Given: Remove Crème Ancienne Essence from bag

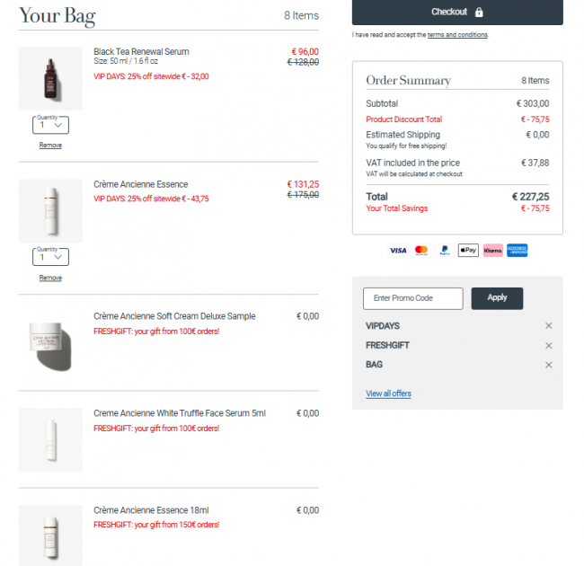Looking at the screenshot, I should click(50, 279).
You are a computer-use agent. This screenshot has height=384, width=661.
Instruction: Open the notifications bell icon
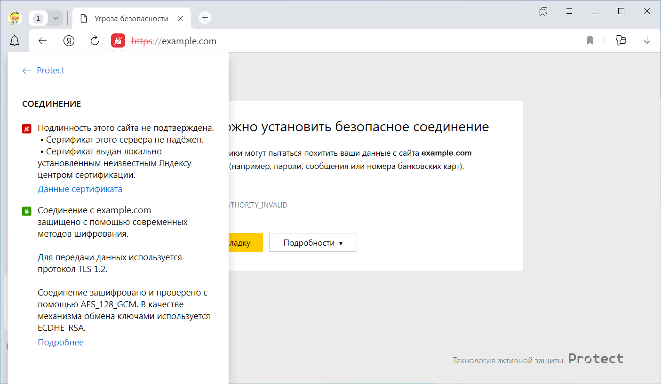point(15,41)
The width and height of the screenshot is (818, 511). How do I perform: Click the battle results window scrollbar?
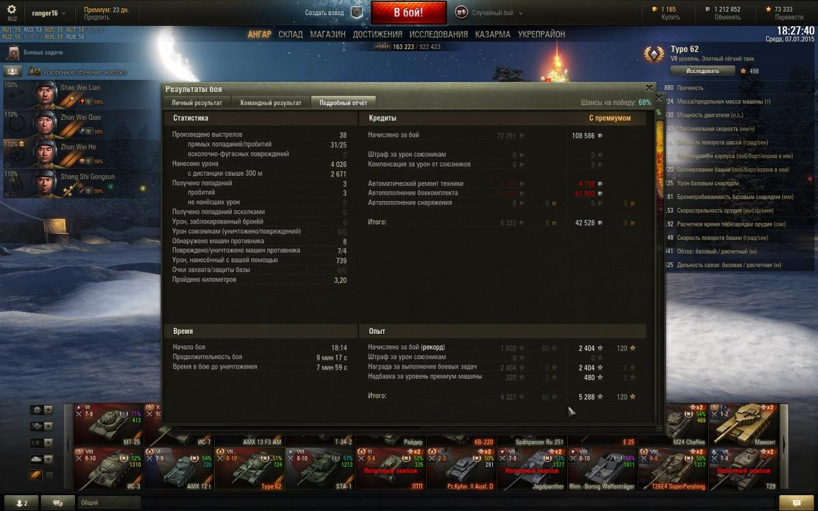point(659,269)
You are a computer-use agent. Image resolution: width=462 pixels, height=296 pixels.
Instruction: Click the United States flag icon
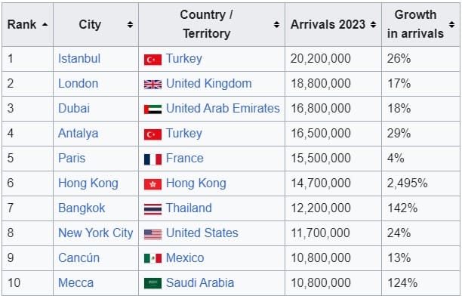pyautogui.click(x=152, y=234)
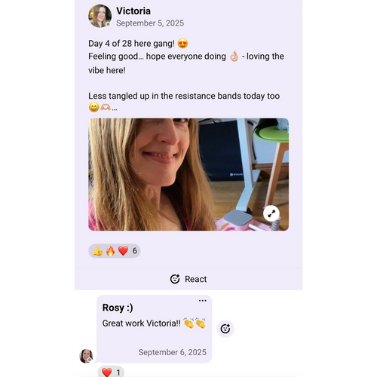Click the September 5, 2025 post timestamp
The width and height of the screenshot is (377, 377).
tap(150, 23)
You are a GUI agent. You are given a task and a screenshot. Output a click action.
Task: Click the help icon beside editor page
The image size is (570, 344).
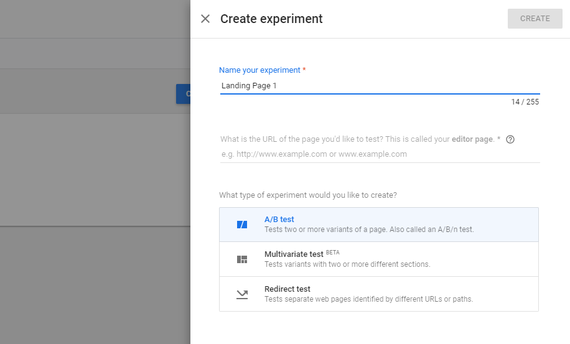(510, 139)
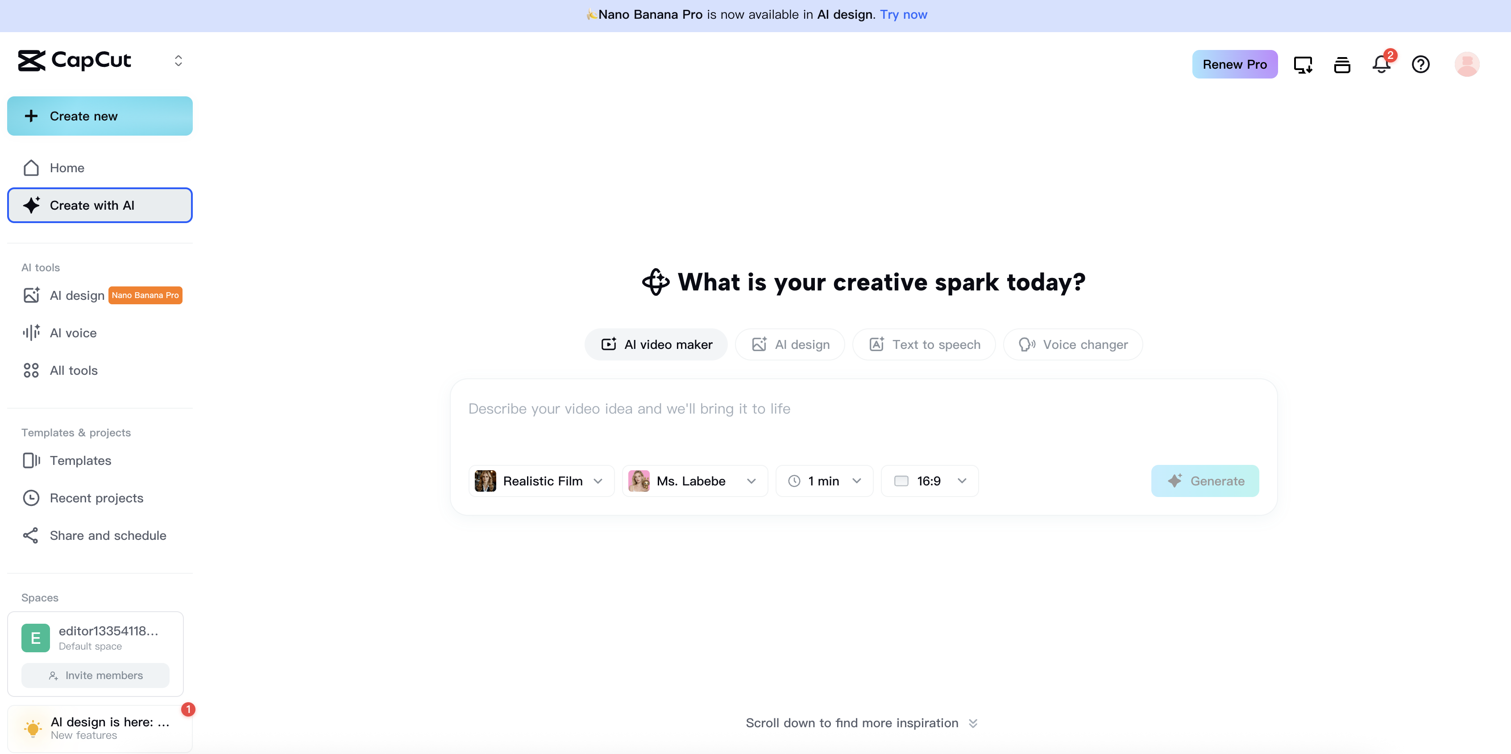This screenshot has width=1511, height=754.
Task: Open Share and schedule
Action: point(107,535)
^^^^
Stelle die Zeilen vom Anfang der Daten bis einschließlich der Zeile mit „point(15,41)“ als JSON-Liste von Zeichenketten dar, eine pro Zeile und ohne Leerzeilen. Lass die Bilder weg.

[
  "Given: Remove Crème Ancienne Essence from bag",
  "Looking at the screenshot, I should click(50, 279).",
  "You are a computer-use agent. This screenshot has height=384, width=661.",
  "Instruction: Open the notifications bell icon",
  "point(15,41)"
]